─── Supplied passage

The points A, B, C have position vectors i + j + 2k , i + 2j + 3k , 3i + k respectively and lie in the plane $\pi$ .

(a)     Find

(i)     the area of the triangle ABC;

(ii)     the shortest distance from C to the line AB;

(iii)     the cartesian equation of the plane $\pi$ .

The line L passes through the origin and is normal to the plane $\pi$ , it intersects $\pi$ at the

point D.

(b)     Find

(i)     the coordinates of the point D;

(ii)     the distance of $\pi$ from the origin.

(a)     (i)     METHOD 1

$\overrightarrow {{\text{AB}}}  = \boldsymbol{b} - \boldsymbol{a} = \left( {\begin{array}{*{20}{c}}   1 \\   2 \\   3 \end{array}} \right) - \left( {\begin{array}{*{20}{c}}   1 \\   1 \\   2 \end{array}} \right) = \left( {\begin{array}{*{20}{c}}   0 \\   1 \\   1 \end{array}} \right)$     (A1)

$\overrightarrow {{\text{AC}}}  = \boldsymbol{c} - \boldsymbol{a} = \left( {\begin{array}{*{20}{c}}   3 \\   0 \\   1 \end{array}} \right) - \left( {\begin{array}{*{20}{c}}   1 \\   1 \\   2 \end{array}} \right) = \left( {\begin{array}{*{20}{c}}   2 \\   { - 1} \\   { - 1} \end{array}} \right)$     (A1)

$\overrightarrow {{\text{AB}}}  \times \overrightarrow {{\text{AC}}}  = \left| {\begin{array}{*{20}{c}}   \boldsymbol{i}&\boldsymbol{j}&\boldsymbol{k} \\   0&1&1 \\   2&{ - 1}&{ - 1} \end{array}} \right|$     M1

= i(−1 + 1) − j(0 − 2) + k (0 − 2)     (A1)

= 2j − 2k     A1

Area of triangle ABC}} $= \frac{1}{2}\left| {2{\mathbf{j}} - 2{\mathbf{k}}} \right| = {\text{ }}\frac{1}{2}\sqrt 8$   $( = \sqrt 2 )$   sq. units     M1A1

Note: Allow FT on final A1.

METHOD 2

$\left| {{\text{AB}}} \right| = \sqrt 2 ,{\text{ }}\left| {{\text{BC}}} \right| = \sqrt {12} ,{\text{ }}\left| {{\text{AC}}} \right| = \sqrt 6$     A1A1A1

Using cosine rule, e.g. on ${\hat C}$     M1

$\cos C = \frac{{6 + 12 - 2}}{{2\sqrt {72} }} = \frac{{2\sqrt 2 }}{3}$     A1

$\therefore {\text{Area }}\Delta {\text{ABC}} = \frac{1}{2}ab\sin C$     M1

$= \frac{1}{2}\sqrt {12} \sqrt 6 \sin \left( {\arccos \frac{{2\sqrt 2 }}{3}} \right)$

$= 3\sqrt 2 \sin \left( {\arccos \frac{{2\sqrt 2 }}{3}} \right){\text{ }}\left( { = \sqrt 2 } \right)$     A1

Note: Allow FT on final A1.

──────

**Instructions for the task**
Write out the vector geometry problem word for word, from "The line L passes" up to and including "from the origin.".

─── Dataset records

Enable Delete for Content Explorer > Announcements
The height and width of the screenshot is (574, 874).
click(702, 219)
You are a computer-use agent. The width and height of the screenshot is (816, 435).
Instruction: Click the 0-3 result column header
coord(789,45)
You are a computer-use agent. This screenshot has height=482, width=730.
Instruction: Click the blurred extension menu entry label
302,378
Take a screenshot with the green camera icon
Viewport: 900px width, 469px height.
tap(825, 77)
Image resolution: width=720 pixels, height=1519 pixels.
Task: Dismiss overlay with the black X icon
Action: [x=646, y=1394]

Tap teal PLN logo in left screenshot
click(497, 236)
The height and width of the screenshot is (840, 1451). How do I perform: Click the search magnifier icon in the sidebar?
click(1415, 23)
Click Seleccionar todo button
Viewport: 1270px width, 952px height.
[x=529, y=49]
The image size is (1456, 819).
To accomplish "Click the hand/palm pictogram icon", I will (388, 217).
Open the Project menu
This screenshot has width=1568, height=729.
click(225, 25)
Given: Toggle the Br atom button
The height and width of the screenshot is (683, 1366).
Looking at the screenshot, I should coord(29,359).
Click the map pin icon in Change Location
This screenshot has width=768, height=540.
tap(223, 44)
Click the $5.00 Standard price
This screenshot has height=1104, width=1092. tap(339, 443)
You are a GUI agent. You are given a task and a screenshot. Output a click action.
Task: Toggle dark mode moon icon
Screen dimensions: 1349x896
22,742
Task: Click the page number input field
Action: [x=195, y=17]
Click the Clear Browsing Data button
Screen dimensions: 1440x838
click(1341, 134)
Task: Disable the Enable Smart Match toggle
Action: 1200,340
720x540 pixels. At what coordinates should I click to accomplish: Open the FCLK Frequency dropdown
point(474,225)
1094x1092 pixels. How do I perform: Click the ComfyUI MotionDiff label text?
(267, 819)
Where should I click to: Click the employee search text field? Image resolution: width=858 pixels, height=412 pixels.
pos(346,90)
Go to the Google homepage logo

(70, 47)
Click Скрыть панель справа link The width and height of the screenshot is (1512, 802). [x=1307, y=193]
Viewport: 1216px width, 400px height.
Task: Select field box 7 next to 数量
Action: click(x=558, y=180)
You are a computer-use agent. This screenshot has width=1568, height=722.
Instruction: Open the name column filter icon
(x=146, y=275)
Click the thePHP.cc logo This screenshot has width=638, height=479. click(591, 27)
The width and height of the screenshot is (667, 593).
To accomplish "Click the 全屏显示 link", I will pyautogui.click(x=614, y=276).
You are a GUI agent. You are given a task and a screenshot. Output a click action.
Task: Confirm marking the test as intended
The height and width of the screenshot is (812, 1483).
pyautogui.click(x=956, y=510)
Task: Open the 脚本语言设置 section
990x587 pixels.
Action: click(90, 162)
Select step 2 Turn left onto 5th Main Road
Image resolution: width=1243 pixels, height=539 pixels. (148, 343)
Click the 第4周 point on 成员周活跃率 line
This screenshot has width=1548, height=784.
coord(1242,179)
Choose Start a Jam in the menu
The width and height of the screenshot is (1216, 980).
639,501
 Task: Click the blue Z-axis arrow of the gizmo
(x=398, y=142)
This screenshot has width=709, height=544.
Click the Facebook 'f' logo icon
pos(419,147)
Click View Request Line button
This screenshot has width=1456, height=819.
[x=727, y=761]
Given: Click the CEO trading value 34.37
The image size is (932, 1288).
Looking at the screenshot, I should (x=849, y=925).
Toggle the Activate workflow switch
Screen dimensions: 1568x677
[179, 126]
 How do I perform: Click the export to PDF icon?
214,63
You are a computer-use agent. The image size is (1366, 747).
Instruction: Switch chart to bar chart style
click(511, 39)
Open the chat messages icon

──────

**Finished task**
The line L passes through the origin and is normal to the plane $\pi$ , it intersects $\pi$ at the

point D.

(b)     Find

(i)     the coordinates of the point D;

(ii)     the distance of $\pi$ from the origin.